■ Goal of the exercise: Report each line of the records below that uses the word "Task".

****

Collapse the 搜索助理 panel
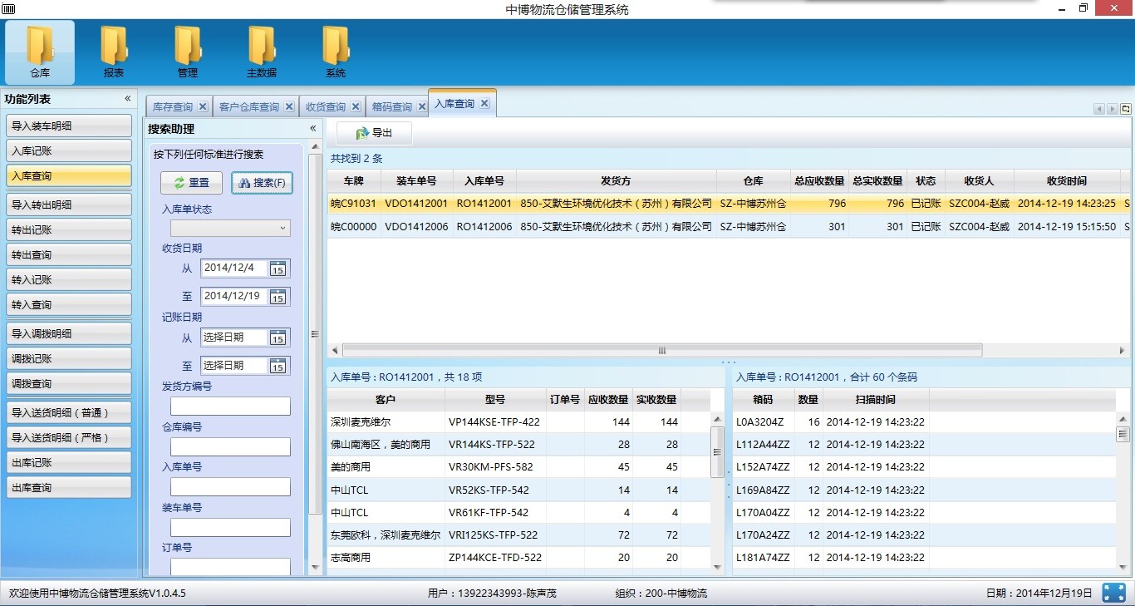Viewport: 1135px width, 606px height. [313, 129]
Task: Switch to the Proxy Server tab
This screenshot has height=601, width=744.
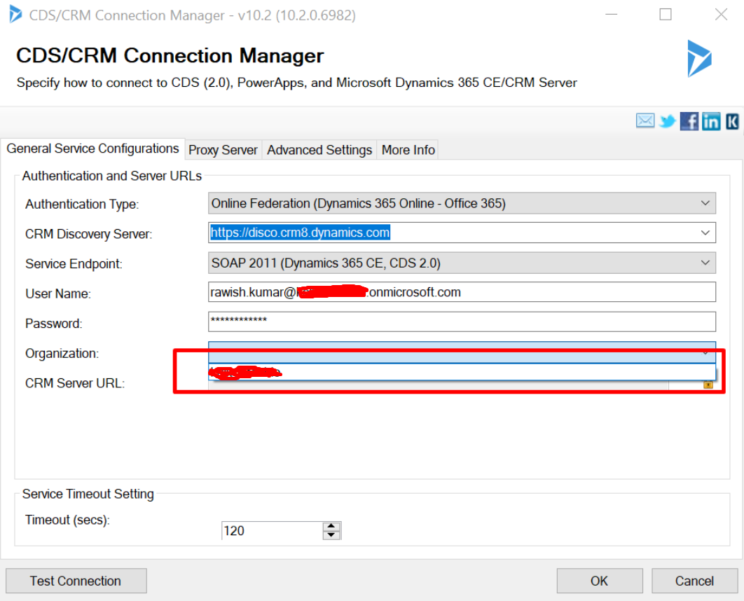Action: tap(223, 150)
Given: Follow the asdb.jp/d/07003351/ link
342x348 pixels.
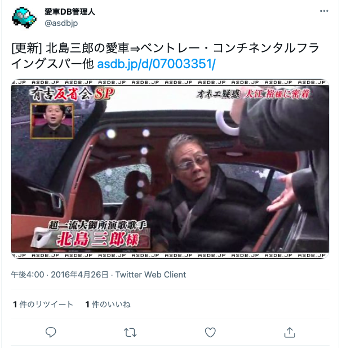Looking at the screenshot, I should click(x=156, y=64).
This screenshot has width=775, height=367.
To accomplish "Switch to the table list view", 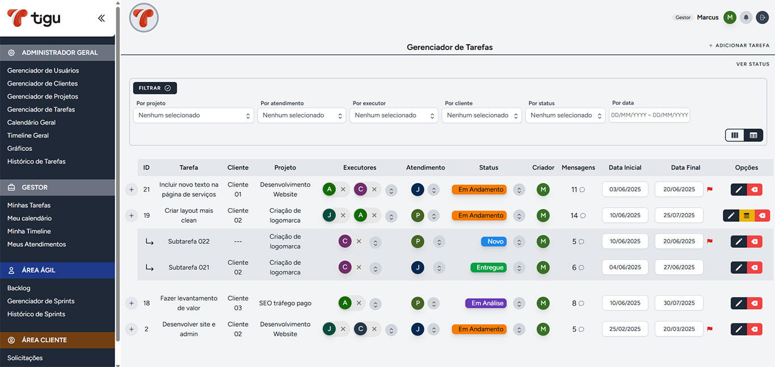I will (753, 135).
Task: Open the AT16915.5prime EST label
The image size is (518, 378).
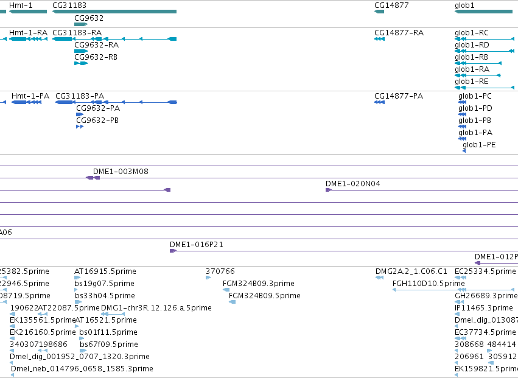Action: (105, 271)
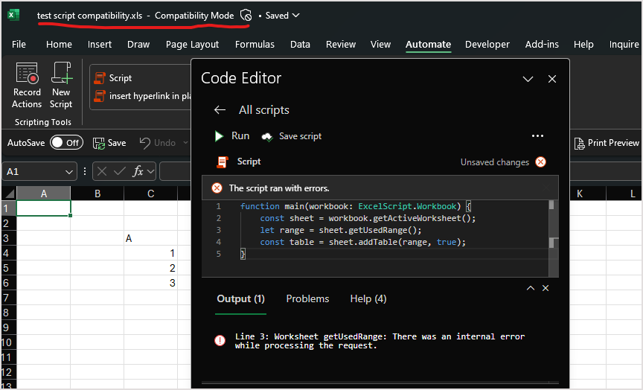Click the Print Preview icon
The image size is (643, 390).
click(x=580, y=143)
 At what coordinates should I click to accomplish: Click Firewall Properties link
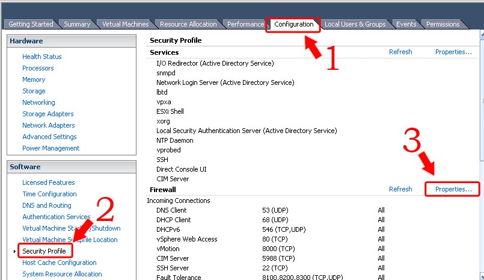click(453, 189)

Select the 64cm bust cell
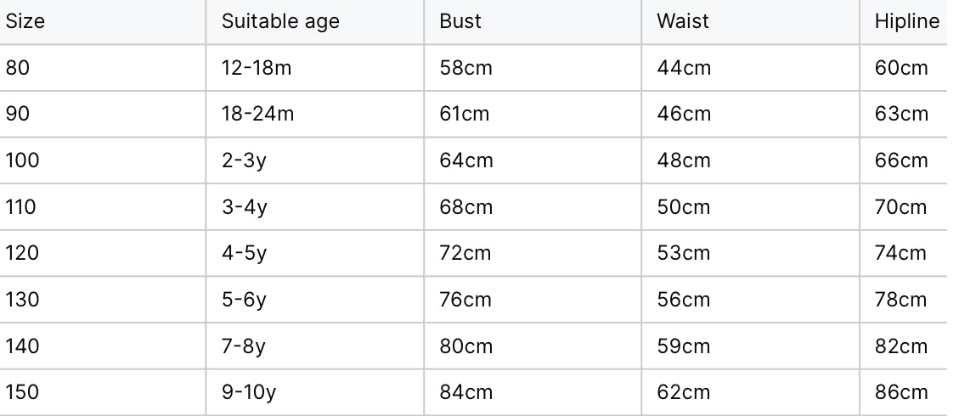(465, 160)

****

■ Result:
Task: Switch to the Proxy Server tab
Task: Open the AT16915.5prime EST label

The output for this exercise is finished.